* **SUPPLIED DATA**
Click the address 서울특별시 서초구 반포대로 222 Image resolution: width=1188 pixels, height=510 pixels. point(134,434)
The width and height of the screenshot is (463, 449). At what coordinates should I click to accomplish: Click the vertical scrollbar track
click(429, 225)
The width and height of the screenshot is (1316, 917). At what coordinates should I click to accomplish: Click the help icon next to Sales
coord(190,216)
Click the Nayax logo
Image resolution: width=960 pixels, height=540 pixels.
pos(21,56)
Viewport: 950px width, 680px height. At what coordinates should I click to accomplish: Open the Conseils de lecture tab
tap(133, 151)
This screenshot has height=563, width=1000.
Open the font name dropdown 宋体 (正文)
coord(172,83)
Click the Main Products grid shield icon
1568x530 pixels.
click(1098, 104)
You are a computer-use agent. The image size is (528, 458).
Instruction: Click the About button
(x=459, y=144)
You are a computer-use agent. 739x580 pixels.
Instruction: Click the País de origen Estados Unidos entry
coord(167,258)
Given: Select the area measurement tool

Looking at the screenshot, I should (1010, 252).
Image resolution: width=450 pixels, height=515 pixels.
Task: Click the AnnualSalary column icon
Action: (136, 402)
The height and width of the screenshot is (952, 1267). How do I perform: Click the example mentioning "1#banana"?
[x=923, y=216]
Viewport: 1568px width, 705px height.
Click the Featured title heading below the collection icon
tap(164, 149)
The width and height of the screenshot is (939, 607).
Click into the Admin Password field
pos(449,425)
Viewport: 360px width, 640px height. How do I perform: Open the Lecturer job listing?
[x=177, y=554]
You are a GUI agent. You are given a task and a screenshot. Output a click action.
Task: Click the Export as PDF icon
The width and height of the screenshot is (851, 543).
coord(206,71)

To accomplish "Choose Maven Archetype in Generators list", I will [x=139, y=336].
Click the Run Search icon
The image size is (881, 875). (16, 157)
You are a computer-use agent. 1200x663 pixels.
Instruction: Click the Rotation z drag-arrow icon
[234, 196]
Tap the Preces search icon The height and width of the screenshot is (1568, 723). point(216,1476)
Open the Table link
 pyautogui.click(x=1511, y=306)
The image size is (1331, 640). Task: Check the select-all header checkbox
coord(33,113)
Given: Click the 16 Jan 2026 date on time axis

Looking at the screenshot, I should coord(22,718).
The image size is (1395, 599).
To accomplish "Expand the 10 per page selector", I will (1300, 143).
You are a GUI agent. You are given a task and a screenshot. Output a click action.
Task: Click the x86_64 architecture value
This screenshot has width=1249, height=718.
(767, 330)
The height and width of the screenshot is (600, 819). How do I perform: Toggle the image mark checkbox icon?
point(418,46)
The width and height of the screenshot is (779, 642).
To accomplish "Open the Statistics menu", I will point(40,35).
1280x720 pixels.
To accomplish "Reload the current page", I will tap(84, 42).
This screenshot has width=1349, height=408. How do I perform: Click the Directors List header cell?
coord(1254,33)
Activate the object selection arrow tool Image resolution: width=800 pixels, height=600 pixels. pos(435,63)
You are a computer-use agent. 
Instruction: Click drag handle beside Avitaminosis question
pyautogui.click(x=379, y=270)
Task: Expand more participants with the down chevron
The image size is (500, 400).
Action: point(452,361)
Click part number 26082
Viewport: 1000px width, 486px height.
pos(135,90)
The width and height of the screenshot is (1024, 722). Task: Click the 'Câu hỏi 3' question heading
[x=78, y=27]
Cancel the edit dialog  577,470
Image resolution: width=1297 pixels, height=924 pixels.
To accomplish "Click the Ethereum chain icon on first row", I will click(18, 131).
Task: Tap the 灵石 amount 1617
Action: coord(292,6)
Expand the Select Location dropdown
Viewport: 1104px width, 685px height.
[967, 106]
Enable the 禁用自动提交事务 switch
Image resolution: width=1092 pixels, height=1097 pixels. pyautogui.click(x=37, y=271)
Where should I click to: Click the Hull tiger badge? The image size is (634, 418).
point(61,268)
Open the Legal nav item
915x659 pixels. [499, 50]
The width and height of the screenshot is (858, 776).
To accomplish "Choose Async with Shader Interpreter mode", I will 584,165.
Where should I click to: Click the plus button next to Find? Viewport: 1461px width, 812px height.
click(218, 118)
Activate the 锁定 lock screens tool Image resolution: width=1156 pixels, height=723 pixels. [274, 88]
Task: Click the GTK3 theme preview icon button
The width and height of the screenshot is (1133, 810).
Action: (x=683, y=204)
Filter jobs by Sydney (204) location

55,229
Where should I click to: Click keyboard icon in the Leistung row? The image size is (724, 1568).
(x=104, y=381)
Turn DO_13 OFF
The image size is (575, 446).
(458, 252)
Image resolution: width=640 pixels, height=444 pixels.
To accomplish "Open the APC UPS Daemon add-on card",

* **ASSIGNMENT**
Restate the listing word for word, but only from its first line through the line with "You are a computer-use agent. The", keeping both end lines.

* **SOLUTION TO THIS TASK**
Click the address 서울특별시 서초구 반포대로 222 Image resolution: width=1188 pixels, height=510 pixels. point(134,434)
The width and height of the screenshot is (463, 449). At what coordinates should I click to accomplish: Click the vertical scrollbar track
click(429, 225)
The width and height of the screenshot is (1316, 917). At what coordinates should I click to accomplish: Click the help icon next to Sales
coord(190,216)
Click the Nayax logo
Image resolution: width=960 pixels, height=540 pixels.
pos(21,56)
Viewport: 950px width, 680px height. At what coordinates should I click to accomplish: Open the Conseils de lecture tab
tap(133, 151)
This screenshot has height=563, width=1000.
Open the font name dropdown 宋体 (正文)
coord(172,83)
Click the Main Products grid shield icon
1568x530 pixels.
click(1098, 104)
You are a computer-use agent. The image size is (528, 458).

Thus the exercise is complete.